In the given figure, ABCD is a square of side 21 cm. AC and BD are two diagonals of the square. Two semi-circles are drawn with AD and BC as diameters. Find the area of the shaded region (in \[c{m^2}\] ). (Take \[\pi = \dfrac{{22}}{7}\])

Answer 1

Hint: Calculate the area of the shaded region inside the square ABCD and then calculate the area of the two semi-circles and add them both to find the answer.

Complete step by step answer:
Let the area of the shaded region inside the square be \[{A_1}\] and the area of the shaded region outside the square be \[{A_2}\].

The two diagonals divide the square into four equal parts. In the figure, two out of the four parts are shaded. Hence, the area of the shaded region inside the square is half of the area of the square. We know that the area of the square of side a is \[{a^2}\].

\[{A_1} = \dfrac{1}{2}{a^2}..........(1)\]

It is given that the length of the side of the square is 21 cm. Hence, substituting in equation (1), we get:

\[{A_1} = \dfrac{1}{2}{(21)^2}\]

\[{A_1} = 220.5c{m^2}...........(2)\]

The shaded region outside the square are two semicircles with diameter 21 cm. Hence, the total area is equal to the area of the circle with diameter 21 cm.

The area of circle with diameter d is given as follows:

\[{A_2} = \pi {\left( {\dfrac{d}{2}} \right)^2}............(3)\]

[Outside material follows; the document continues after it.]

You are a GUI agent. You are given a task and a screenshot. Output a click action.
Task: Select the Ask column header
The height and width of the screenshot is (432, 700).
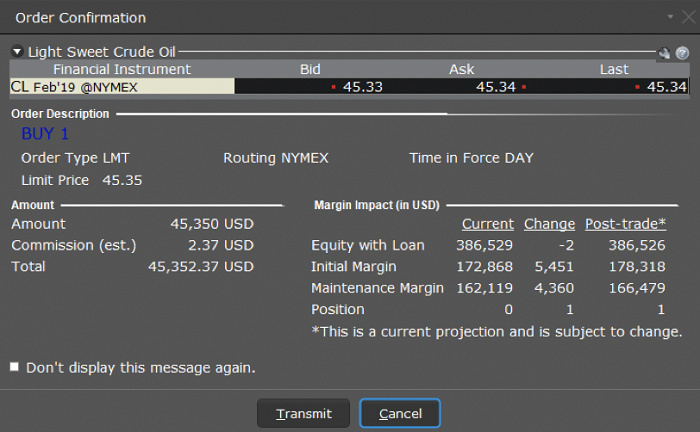[462, 69]
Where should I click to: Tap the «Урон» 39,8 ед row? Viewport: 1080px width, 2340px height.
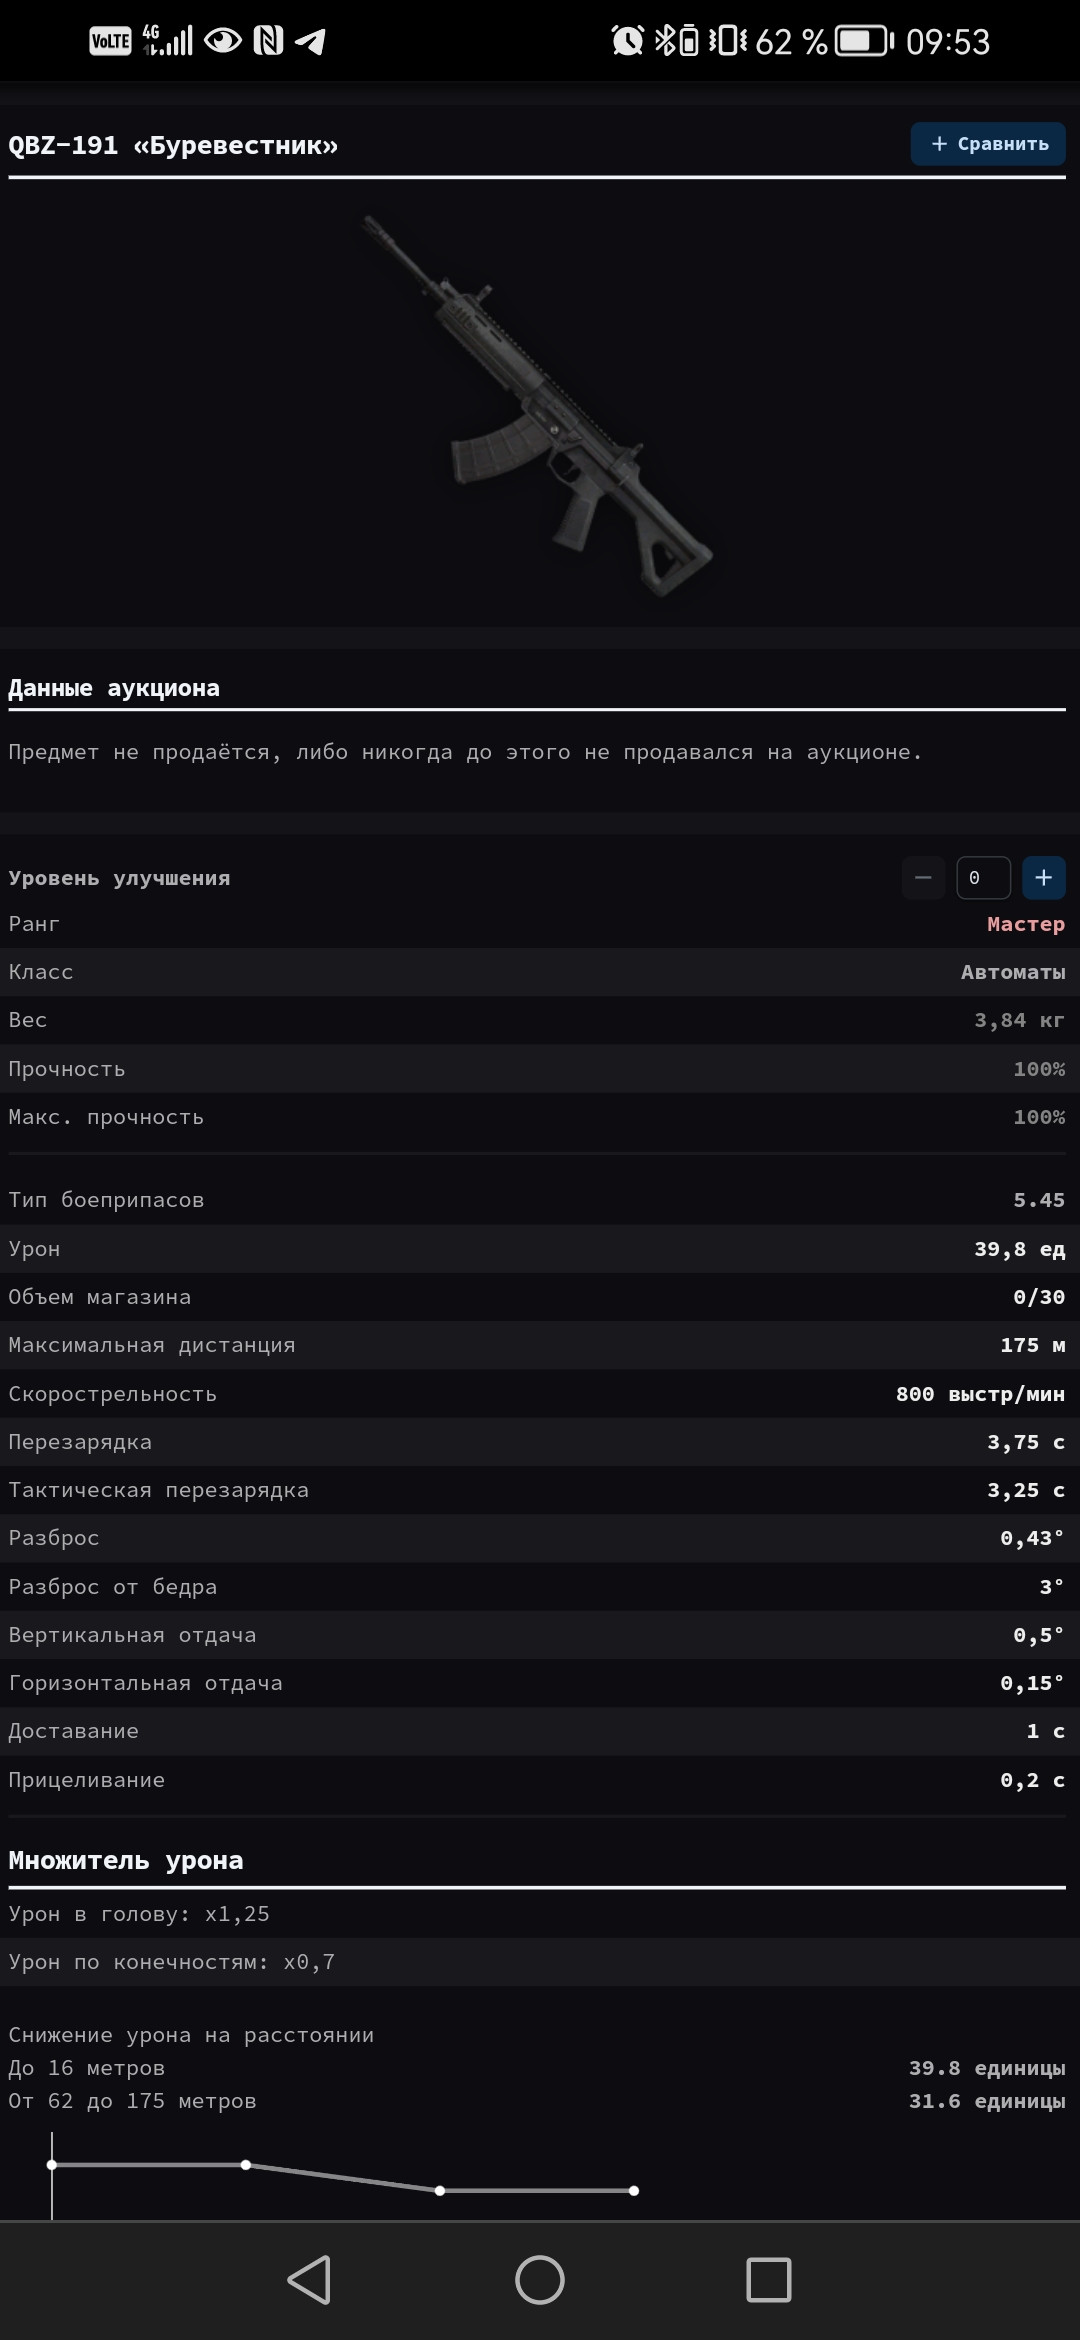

Substituting the value d = 21 cm in equation (3), we get:

\[{A_2} = \pi {\left( {\dfrac{{21}}{2}} \right)^2}\]

\[{A_2} = \dfrac{{22}}{7}{\left( {\dfrac{{21}}{2}} \right)^2}\]

\[{A_2} = \dfrac{{11 \times 21 \times 3}}{2}\]

\[{A_2} = 346.5c{m^2}..........(4)\]

The total area is the sum of the two areas we calculated.

\[A = {A_1} + {A_2}\]

From equations (2) and (4), we have:

\[A = 220.5 + 346.5\]

\[A = 567c{m^2}\]

Hence, the area of the shaded region is 567 \[c{m^2}\].

Note: You can also find the area of each region separately and calculate the total area. Be careful while calculating the area of the semicircles, 21 cm is the diameter and not the radius.